The mortgages will be funded by MetLife, which will keep some and sell others through PHH, which will service all the loans under the MetLife name. “It was critical to us, in selling the loans, that we don’t sell the [customer] relationship,” Ms. DeMaio said.
At one point MetLife had considered hiring its own staff to do processing work, she said, but it decided against doing so, because it wanted to avoid adding fixed costs, and “it takes a lot to build an infrastructure to provide the level” of customer service that it would require.
“Protecting MetLife’s name” was a big consideration, she said. MetLife talked with five companies — three seriously, and none of which it worries about as a competitive threat — before choosing PHH to do the back-office and direct sales outsourcing, she said.
“They have an excellent reputation for service to their customers, and that’s something that’s very important to us,” Ms. DeMaio said. Like other deals with PHH, MetLife’s agreement requires the outsourcer to maintain certain service levels in areas such as responsiveness, she said. “It’s important to us how long somebody has to wait for an answer.”
PHH does mortgage work for several other big financial services companies, including American Express Co., Merrill Lynch & Co., Charles Schwab Corp., American International Group Inc., Mellon Financial Corp., Independence Community Bank Corp., and Northern Trust Corp.

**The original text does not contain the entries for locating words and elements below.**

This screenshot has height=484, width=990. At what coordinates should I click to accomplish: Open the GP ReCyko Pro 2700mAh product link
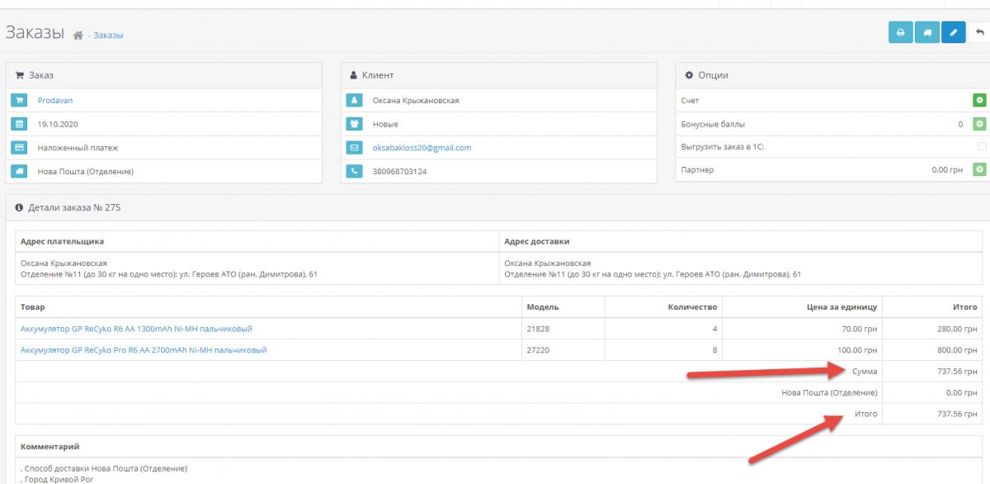144,350
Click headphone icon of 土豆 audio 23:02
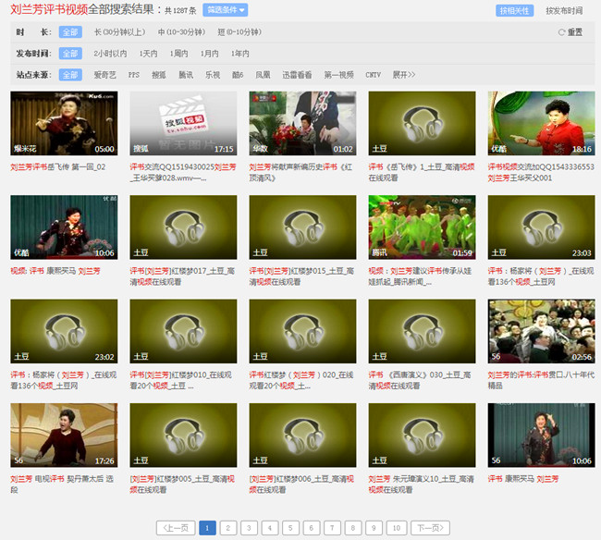Viewport: 601px width, 540px height. [64, 330]
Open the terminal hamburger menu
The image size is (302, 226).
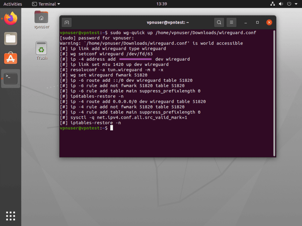(x=232, y=22)
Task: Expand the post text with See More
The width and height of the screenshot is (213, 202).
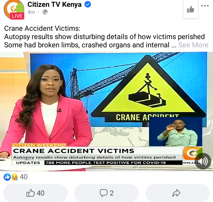Action: click(193, 45)
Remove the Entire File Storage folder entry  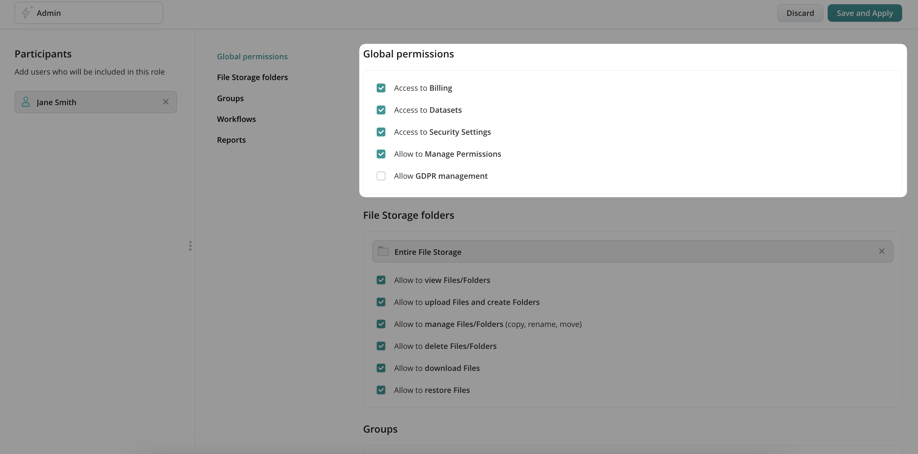point(881,251)
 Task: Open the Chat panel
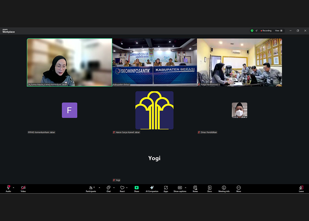109,188
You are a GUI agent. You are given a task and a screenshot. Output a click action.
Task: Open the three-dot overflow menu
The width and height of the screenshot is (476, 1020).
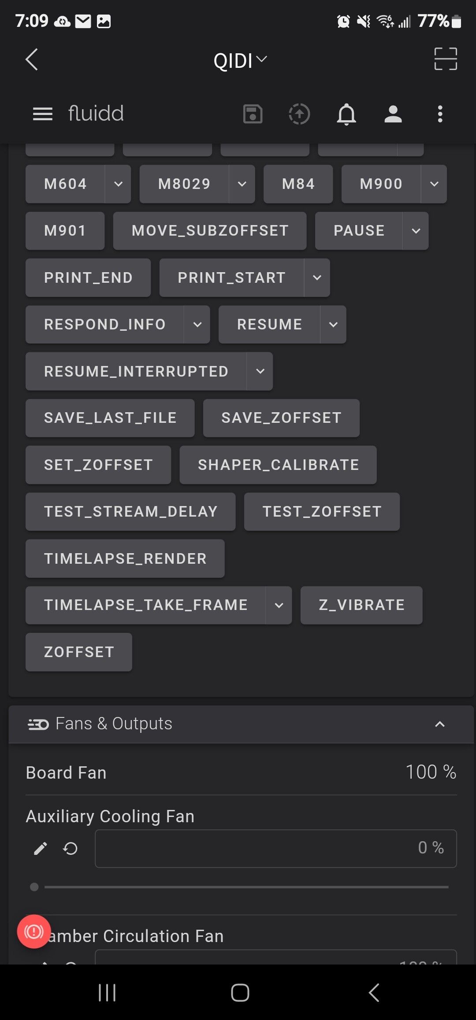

This year PHH executives have said that uncertainty about its status last year, when rumors circulated about a possible sale to Countrywide Financial Corp., made it tougher to sign up clients. (Before announcing the spinoff plan, Cendant acknowledged that it was in talks with someone.)

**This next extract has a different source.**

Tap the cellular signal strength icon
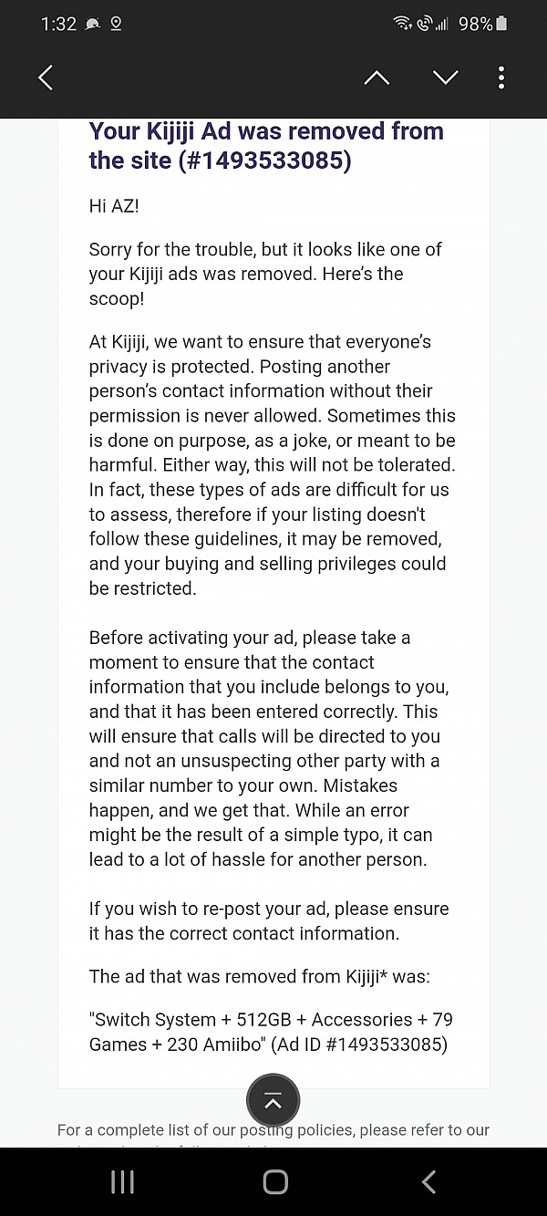 coord(444,24)
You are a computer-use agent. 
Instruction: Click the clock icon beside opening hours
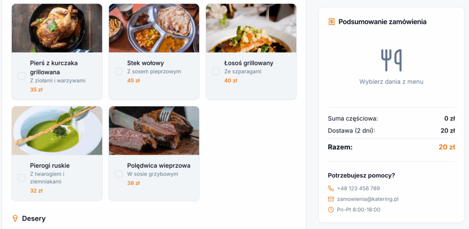[331, 210]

But in quarterly calls the executives have also repeatedly claimed they have been making progress in talks with potential customers. It has kept its staff and space in offices to allow for new relationships, though the expenses have hurt earnings.

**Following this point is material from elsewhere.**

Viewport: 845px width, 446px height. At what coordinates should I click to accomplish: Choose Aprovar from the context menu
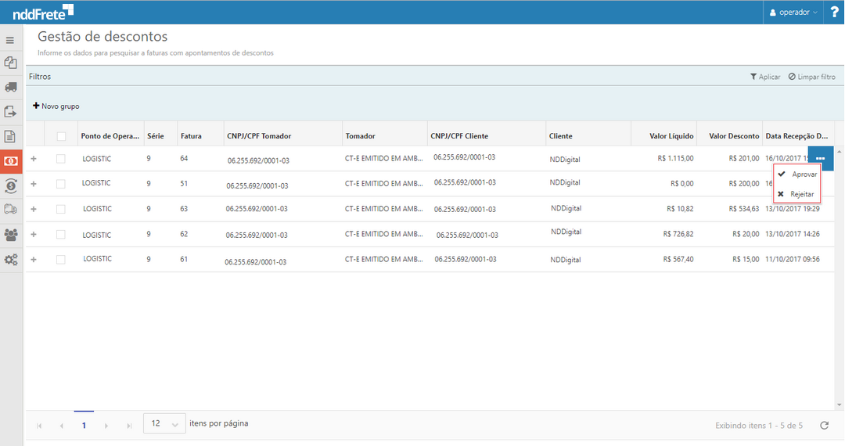pos(804,174)
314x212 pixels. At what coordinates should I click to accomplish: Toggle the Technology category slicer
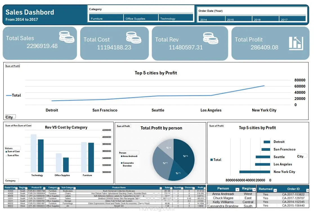pyautogui.click(x=176, y=18)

In the interview, Sharon Fuller, a senior vice president at PHH Mortgage, said it that has gotten as far as letters of intent with several other possible clients, but it is still working through long sales cycles.
“We’re pretty excited about the direction that we’re going,” she said. “There’s a lot of activity.”
This month PHH announced that it had signed a letter of intent to buy the assets of CUNA Mortgage Group, which works with credit unions and services $10 billion of loans for them, from CUNA Mutual Group.
MetLife entered the banking business in 2001, when it bought New Jersey’s Grand Bank of Kingston, which had one branch and assets of $80 million. (MetLife Bank still has only one branch.)
Ms. DeMaio said again this week that MetLife’s goals in mortgages are to take advantage of cross-selling opportunities and build broader retail banking relationships with consumers. In August she mentioned a desire to acquire variable-rate assets to be funded from the bank’s deposit base.
Homeowner’s insurance would be a “natural” cross-sell, Ms. DeMaio said. Also, “because buying a house is really a life event,” sales of unrelated products, such as life insurance, look promising.
“There’s a lot of other financial planning that can go around buying your first home,” she said.